→ **TASK TO COMPLETE**
Retype every entry in its entirety, without alteration.

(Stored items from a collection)
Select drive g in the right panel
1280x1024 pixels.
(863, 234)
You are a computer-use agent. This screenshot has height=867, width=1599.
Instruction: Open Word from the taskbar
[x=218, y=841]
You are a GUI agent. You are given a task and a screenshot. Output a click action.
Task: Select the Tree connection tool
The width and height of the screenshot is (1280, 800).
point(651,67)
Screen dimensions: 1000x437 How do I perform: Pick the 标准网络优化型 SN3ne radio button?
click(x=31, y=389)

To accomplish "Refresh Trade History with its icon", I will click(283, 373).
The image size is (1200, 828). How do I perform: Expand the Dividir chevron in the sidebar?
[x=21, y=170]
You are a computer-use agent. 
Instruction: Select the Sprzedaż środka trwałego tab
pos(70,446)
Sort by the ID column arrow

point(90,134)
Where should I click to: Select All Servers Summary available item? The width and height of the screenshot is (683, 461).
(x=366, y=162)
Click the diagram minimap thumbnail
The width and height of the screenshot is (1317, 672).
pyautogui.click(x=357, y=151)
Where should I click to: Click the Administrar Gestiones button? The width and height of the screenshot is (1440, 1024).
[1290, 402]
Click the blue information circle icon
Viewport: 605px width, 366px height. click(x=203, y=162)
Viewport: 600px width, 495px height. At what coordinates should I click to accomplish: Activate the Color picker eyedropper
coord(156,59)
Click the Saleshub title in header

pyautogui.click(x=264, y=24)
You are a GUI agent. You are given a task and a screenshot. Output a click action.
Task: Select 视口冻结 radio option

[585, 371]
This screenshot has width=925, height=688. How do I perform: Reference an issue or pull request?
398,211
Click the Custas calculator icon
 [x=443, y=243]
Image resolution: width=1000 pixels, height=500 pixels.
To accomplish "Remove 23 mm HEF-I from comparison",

→ **WRITTEN RESPONSE**
Select drive g in the right panel
1280x1024 pixels.
(863, 234)
You are a computer-use agent. This screenshot has height=867, width=1599.
Instruction: Open Word from the taskbar
[x=218, y=841]
You are a GUI agent. You are given a task and a screenshot. Output a click action.
Task: Select the Tree connection tool
The width and height of the screenshot is (1280, 800).
point(651,67)
Screen dimensions: 1000x437 How do I perform: Pick the 标准网络优化型 SN3ne radio button?
click(x=31, y=389)

To accomplish "Refresh Trade History with its icon", I will click(283, 373).
The image size is (1200, 828). How do I perform: Expand the Dividir chevron in the sidebar?
[x=21, y=170]
You are a computer-use agent. 
Instruction: Select the Sprzedaż środka trwałego tab
pos(70,446)
Sort by the ID column arrow

point(90,134)
Where should I click to: Select All Servers Summary available item? The width and height of the screenshot is (683, 461).
(x=366, y=162)
Click the diagram minimap thumbnail
The width and height of the screenshot is (1317, 672).
pyautogui.click(x=357, y=151)
Where should I click to: Click the Administrar Gestiones button? The width and height of the screenshot is (1440, 1024).
[1290, 402]
Click the blue information circle icon
Viewport: 605px width, 366px height. click(x=203, y=162)
Viewport: 600px width, 495px height. At what coordinates should I click to accomplish: Activate the Color picker eyedropper
coord(156,59)
Click the Saleshub title in header

pyautogui.click(x=264, y=24)
You are a GUI agent. You are given a task and a screenshot. Output a click action.
Task: Select 视口冻结 radio option

[585, 371]
This screenshot has width=925, height=688. How do I perform: Reference an issue or pull request?
398,211
Click the Custas calculator icon
 [x=443, y=243]
Image resolution: width=1000 pixels, height=500 pixels.
To accomplish "Remove 23 mm HEF-I from comparison",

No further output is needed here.